Transgenic Crops Could Save Hungarian Farmers 3 Million Euros
Gödöllö - In January the Hungarian agriculture ministry banned Monsanto's Mon810 transgenic Bt maize from being planted or imported until tests had established whether transgenic crops contaminated other cultures (EuroBiotechNews
1-2/05). According to a recent study of scientists of the Catholic University of Leuven, Belgium, the Hungary Agricultural Economics Research Institute, Budapest, and the Szent István University, Gödöllö, the ban means withholding benefits for Hungarian maize farmers of Euro3 million at 10% adoption. For the study that estimated the potential impact of transgenic maize, sugar beet and oilseed rape for Hungary, the scientists assumed that the crops were introduced in the agricultural season 2003, in which maize, sugar beet and oilseed rape were planted on an acreage of 1,150,000 ha, 53,000 ha and 71,000 ha.
Cornborers and Corn Rootworms Cause Severe Damages
In the Carpathian Basin the European corn borer (Ostrinia nubilalis Hübner) causes substantial losses in the southern part (northern Serbia), while severe damage is caused less frequently in southern parts of the Trans-Tisza region (Hungarian maize belt), on low-lying areas of the Great Hungarian Plain along the Danube, and in parts of Romania. Less severe damage is also incurred in central and western Hungary. The adoption of resistant Bt maize could save Hungarian farmers Euro19/ha on average. This takes into account a seed price premium of Euro6/ha or 10% of the actual seed cost. Assuming an early adoption rate of 10% for 2003, total benefits aggregate to an estimated Euro3 million, of which farmers and the seed industry share 76% and 24% respectively. The appearance of the Western corn rootworm (Diabrotica virgifera virgifera LeConte) in the southern Carpathian Basin is the result of an accidental introduction in Serbia in 1992. Bt maize resistant to this North-American maize pest could also save Hungarian farmers some Euro46/ha (seed price premium of Euro25/ha or 40% of the actual seed cost). Assuming an early adoption rate of 20% in 2003, this translates into a total gain of Euro16 million, with farmers receiving 65% and the seed industry 35%.

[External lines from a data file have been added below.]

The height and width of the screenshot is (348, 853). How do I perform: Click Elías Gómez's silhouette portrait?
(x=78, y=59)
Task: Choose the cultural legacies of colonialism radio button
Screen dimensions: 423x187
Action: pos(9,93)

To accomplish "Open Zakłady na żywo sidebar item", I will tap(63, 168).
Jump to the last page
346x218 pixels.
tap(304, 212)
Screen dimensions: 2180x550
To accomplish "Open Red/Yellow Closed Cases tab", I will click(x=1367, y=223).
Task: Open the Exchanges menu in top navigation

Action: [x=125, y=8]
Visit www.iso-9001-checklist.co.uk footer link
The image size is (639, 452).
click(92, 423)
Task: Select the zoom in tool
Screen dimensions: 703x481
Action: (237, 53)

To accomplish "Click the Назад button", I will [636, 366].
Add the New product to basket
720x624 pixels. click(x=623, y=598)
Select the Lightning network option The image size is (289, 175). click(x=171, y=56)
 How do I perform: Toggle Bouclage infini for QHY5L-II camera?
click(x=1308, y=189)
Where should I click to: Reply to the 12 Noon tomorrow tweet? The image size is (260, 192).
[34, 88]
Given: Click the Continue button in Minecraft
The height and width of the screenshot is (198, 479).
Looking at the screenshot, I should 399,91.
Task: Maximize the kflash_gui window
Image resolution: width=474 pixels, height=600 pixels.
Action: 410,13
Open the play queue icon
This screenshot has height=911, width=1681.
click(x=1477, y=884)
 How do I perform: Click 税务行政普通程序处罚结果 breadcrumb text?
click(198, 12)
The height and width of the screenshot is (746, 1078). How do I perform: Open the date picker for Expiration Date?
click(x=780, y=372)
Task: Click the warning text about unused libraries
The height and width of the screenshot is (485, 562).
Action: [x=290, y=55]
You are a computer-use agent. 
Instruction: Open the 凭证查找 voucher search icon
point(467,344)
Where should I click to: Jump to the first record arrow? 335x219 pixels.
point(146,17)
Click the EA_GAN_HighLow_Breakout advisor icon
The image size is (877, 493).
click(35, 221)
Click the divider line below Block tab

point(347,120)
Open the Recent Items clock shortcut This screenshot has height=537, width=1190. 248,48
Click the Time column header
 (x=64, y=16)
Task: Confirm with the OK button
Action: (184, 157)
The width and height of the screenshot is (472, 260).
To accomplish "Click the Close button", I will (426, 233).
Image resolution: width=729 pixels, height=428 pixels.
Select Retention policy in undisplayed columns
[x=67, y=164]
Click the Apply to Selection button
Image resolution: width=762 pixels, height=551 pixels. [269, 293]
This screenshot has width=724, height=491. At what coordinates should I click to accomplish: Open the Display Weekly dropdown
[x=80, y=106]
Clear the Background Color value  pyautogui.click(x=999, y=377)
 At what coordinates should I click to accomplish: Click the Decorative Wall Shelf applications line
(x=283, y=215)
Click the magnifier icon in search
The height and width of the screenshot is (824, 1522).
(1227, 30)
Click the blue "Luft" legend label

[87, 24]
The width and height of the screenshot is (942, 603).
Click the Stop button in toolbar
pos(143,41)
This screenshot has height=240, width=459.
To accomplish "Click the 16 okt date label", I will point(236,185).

Additionally, the introduction of herbicide tolerant maize, sugar beet and oilseed rape could save Hungarian farmers 22, 81 and 20 Euro/ha. The model predicts seed price premiums of 8, 81 and 12 Euro/ha and early adoption rates in 2003 of 40%, 38% and 35%. Herbicide tolerant maize potentially generates Euro14 million, of which 73% is shared by farmers and 27% is extracted by the seed industry. Herbicide tolerant sugar beet involves a further gain of Euro3 million, of which 50% flows to farmers and 50% to the seed industry. Herbicide tolerant oilseed rape could potentially bring a total benefit of Euro0.8 million, of which 61% is for Hungarian farmers and 39% is captured by the seed industry.